Dorothy started; but she had resolved rather sullenly that people would have to wait a long while before they should hear another word from her.

"Yes, sir," assented Donald, quickly. It would be glorious to go, he thought, and actually be a boarding-school boy, belonging to a crack base-ball club, a debating society, perhaps even a secret society; to get boxes of fruit and cake from home, and share them with his room-mates; maybe have a fight or two, for a fellow must hold his own, you know;—but then how strange it would be to live without Dorry! Oh, if she only were a boy!

DONALD'S THOUGHTS.

"I'd come home on Thanksgiving and Christmas?" asked Don, following up a rather lonesome feeling.
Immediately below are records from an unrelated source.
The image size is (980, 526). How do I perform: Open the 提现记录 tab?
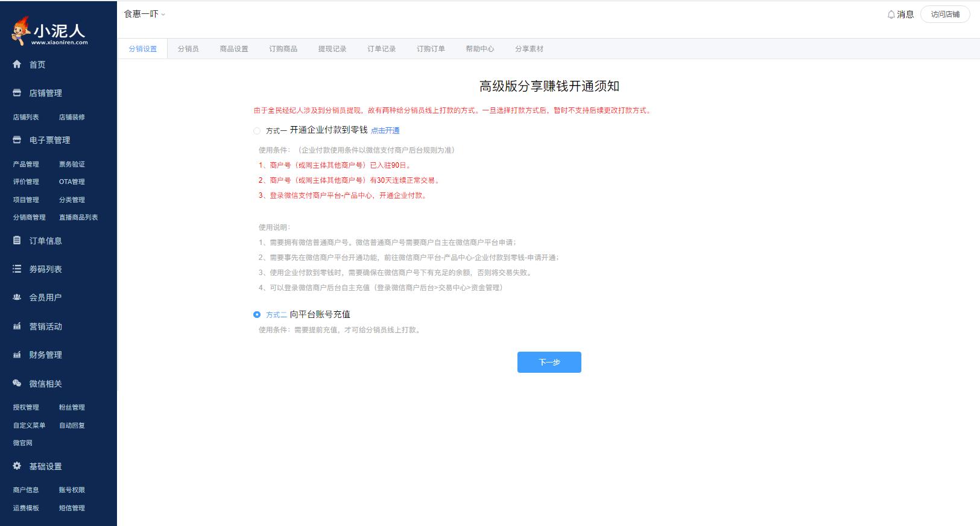[332, 49]
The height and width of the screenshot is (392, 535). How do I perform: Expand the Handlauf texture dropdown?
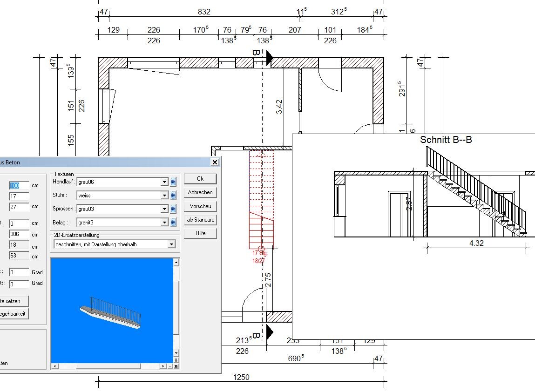[x=164, y=182]
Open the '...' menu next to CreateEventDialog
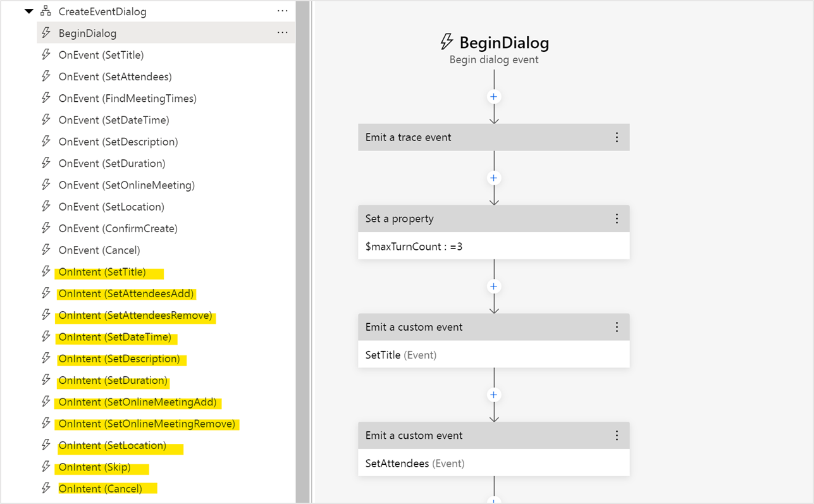This screenshot has width=814, height=504. 282,11
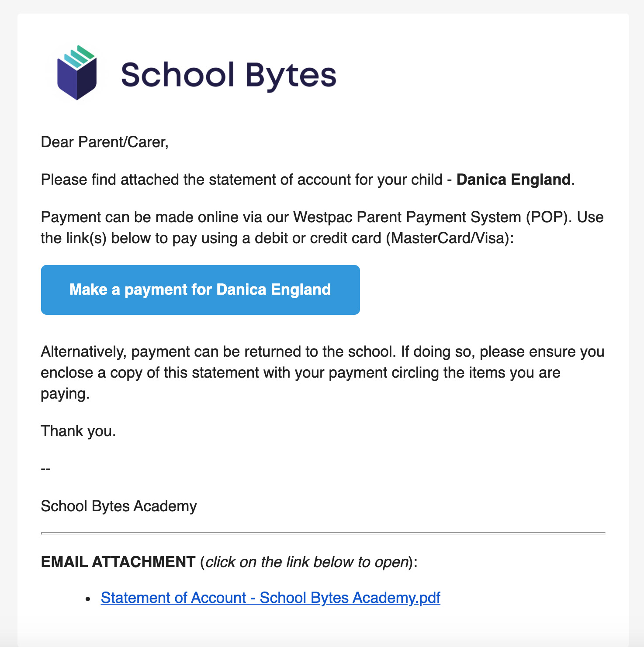
Task: Open the Statement of Account PDF link
Action: (270, 598)
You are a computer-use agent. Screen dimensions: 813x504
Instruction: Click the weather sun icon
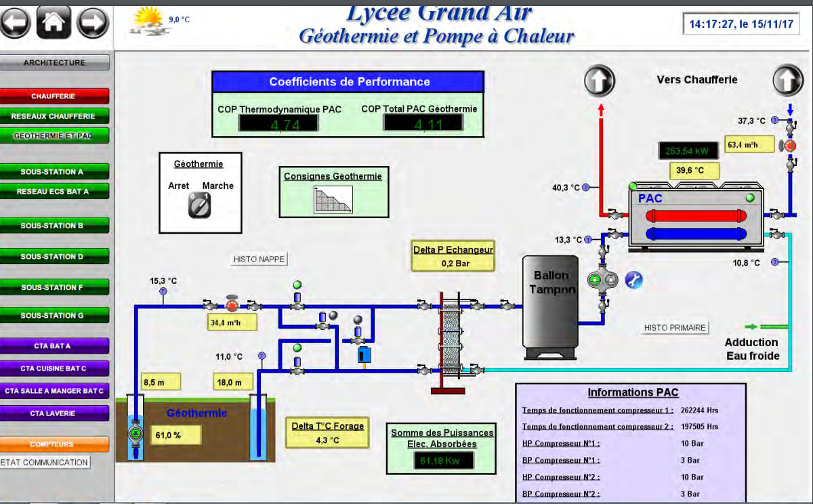coord(148,20)
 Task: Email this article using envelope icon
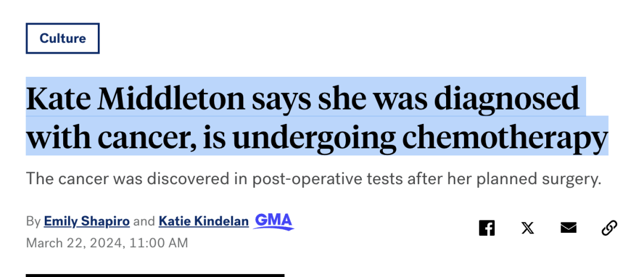pyautogui.click(x=568, y=228)
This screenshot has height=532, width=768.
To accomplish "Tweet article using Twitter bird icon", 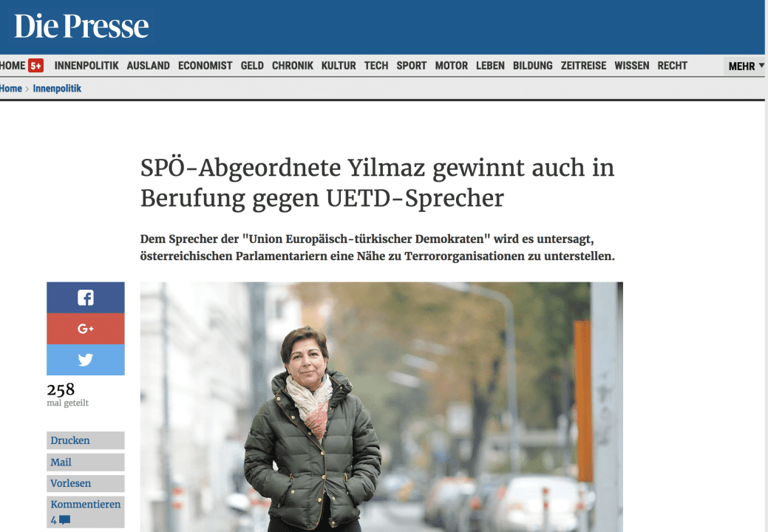I will tap(85, 360).
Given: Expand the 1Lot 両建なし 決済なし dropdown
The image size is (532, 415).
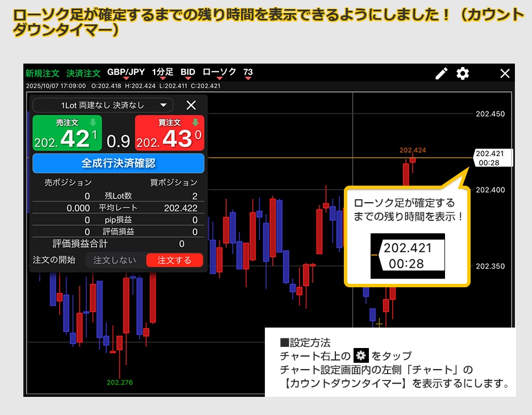Looking at the screenshot, I should tap(103, 105).
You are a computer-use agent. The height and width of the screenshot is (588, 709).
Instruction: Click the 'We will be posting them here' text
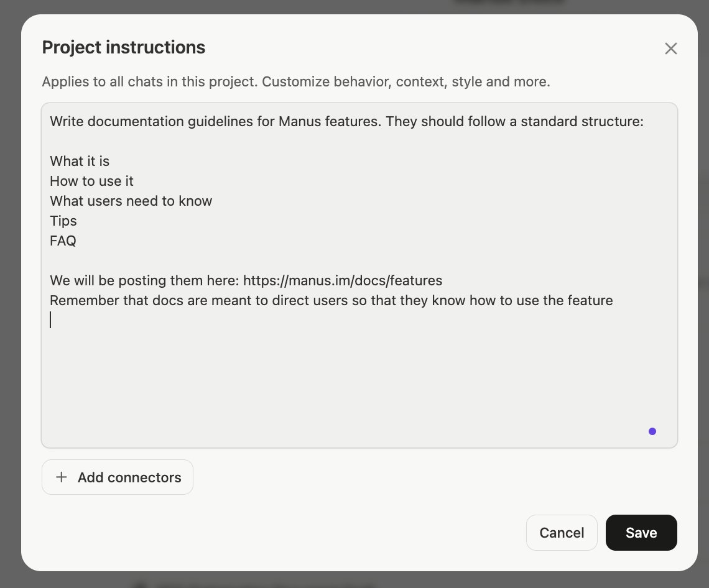click(x=144, y=280)
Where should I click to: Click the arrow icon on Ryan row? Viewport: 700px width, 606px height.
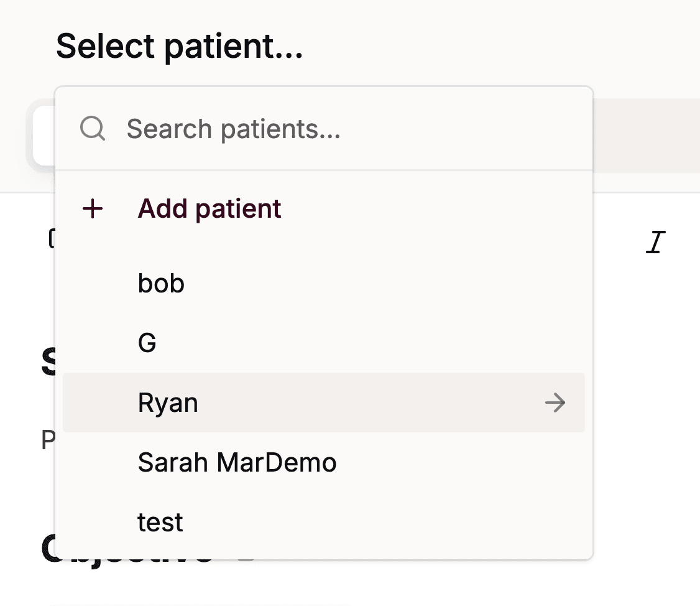[555, 403]
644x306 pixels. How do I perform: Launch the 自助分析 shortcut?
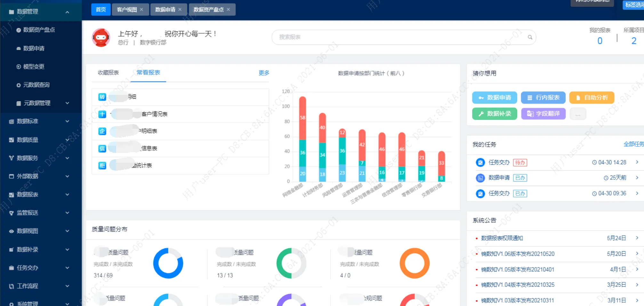(592, 98)
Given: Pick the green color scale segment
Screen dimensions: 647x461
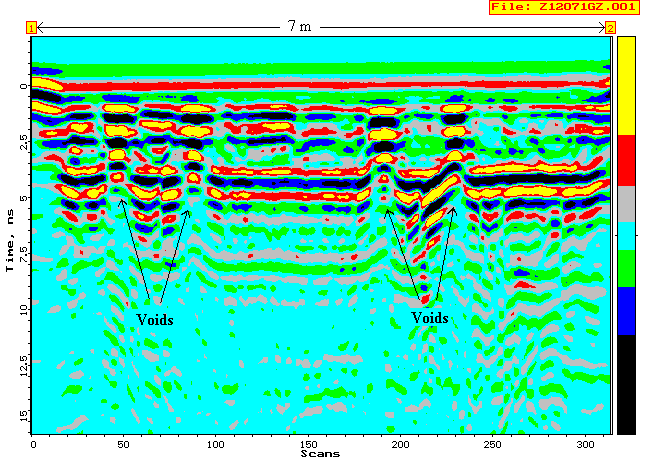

"Oh, yes! but you're not off yet, my boy. The fact is, I did think seriously of sending you this autumn, and I even looked up a few good places, intending to make a selection. But there's no special hurry. This boarding-school business has its uncomfortable side. It breaks up a household, and makes little sisters lonesome. Doesn't it, Dorry?"

Dorry couldn't speak now, though she tried, and Mr. George considerately went on: "Besides, there's another, a very good reason, why we should wait awhile. You are needed here, Donald, just now."

"Needed here?" thought Dorry. "I should say so!" Uncle might as well remark that the sunshine, or the sky, or the air was needed here as to say that Don was needed. A big tear gathered under her lashes—"Besides, she was no more his little sister than he was her little brother. They were just even halves of each other—so now." And the tear went back.

Meantime, Uncle's remarks flowed slowly on, like a deep stream passing between two banks—one with its sunny leaves and blossoms all astir in the breeze, the other bending, casting its image in the stream, and so going on with it in a closer companionship.